Is there a potential difference across an inductor

Question

Walter Lewin in his lectures says but all books and online resources go against him. Who is correct?

Answer 1

You probably misunderstood what Lewin is saying. I watched one of his lectures where he deals with inductor in a circuit and he gets the potential differences correctly, including the inductor. Here is the video of the lecture:

https://www.youtube.com/watch?v=cZN0AyNR4Kw

What he is criticizing is a different thing - that teachers and textbook authors explain Kirchhoff's law in circuits with inductors incorrectly: they assume

$$ \oint \mathbf E\cdot d\mathbf s = 0 $$

is valid even for circuit with inductor (it is not) and then rewrite this using partial integrals across the elements in the circuit, assuming (again incorrectly) that the integral over the wire of the inductor is $+LdI/dt$ (in fact, the integral is much lower and for ideal coil, zero since there is no field inside perfect conductor).

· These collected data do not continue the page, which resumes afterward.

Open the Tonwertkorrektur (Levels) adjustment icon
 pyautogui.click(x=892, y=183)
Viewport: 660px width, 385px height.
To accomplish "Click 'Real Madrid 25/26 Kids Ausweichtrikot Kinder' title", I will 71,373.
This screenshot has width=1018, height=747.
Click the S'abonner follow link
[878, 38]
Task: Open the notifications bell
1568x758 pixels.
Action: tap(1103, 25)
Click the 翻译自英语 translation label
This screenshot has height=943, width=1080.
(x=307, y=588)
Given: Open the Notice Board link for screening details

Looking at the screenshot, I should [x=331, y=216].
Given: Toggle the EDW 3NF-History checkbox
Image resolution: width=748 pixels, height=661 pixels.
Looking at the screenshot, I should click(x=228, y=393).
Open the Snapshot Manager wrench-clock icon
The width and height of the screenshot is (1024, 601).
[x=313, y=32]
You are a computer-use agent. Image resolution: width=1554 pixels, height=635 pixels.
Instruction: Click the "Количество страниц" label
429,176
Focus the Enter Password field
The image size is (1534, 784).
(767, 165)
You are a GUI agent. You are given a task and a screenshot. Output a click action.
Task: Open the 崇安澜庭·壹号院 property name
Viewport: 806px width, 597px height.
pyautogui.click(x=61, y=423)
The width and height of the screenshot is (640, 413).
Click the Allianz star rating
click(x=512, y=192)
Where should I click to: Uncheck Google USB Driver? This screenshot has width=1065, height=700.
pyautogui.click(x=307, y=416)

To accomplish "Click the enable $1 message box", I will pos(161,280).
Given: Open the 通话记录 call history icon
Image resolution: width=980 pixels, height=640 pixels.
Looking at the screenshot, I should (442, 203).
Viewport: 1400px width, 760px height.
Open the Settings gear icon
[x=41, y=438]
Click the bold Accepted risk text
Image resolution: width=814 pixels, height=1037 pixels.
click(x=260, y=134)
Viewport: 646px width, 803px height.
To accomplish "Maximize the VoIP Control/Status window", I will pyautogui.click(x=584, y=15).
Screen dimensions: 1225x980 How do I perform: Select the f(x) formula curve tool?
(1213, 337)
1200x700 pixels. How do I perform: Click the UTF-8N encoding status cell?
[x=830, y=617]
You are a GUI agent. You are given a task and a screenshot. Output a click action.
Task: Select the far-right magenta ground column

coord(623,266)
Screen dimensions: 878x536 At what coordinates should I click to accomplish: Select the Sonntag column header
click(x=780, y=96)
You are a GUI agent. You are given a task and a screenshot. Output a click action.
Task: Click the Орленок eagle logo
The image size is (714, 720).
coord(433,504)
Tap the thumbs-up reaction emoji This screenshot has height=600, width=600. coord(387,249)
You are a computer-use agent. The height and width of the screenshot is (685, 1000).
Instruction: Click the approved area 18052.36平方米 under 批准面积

The Kirchhoff Voltage Law is really a practical rule to formulate circuit equations rather than a law of physics or a specific condition valid only in some cases. KVL is based on the fact that since potential is single-valued function of position, sum of drops of potential in a closed path is zero. KVL is not and does not derive from integral of total electric field being zero. Even if $\oint \mathbf E \cdot d\mathbf s \neq 0$, the sum of potential drops in a circuit is still 0. This is because electrostatic potential is a function of position, it does not depend on path, so one must get to the same value after a round-trip. In usual circuits, including low frequency circuits with inductors, difference of electrostatic potential is measurable and Kirchhoff's voltage law is valid. Drop of voltage across the inductor is $+L dI/dt$.

Answer 2

If there is a voltage across an inductor, then it's current will be changing. This is essentially the definition of what an inductor is.

If you're looking for a DC steady state solution, then there cannot be a voltage across the inductor. Because if there were, the current would be changing, which would mean the system is not at steady state.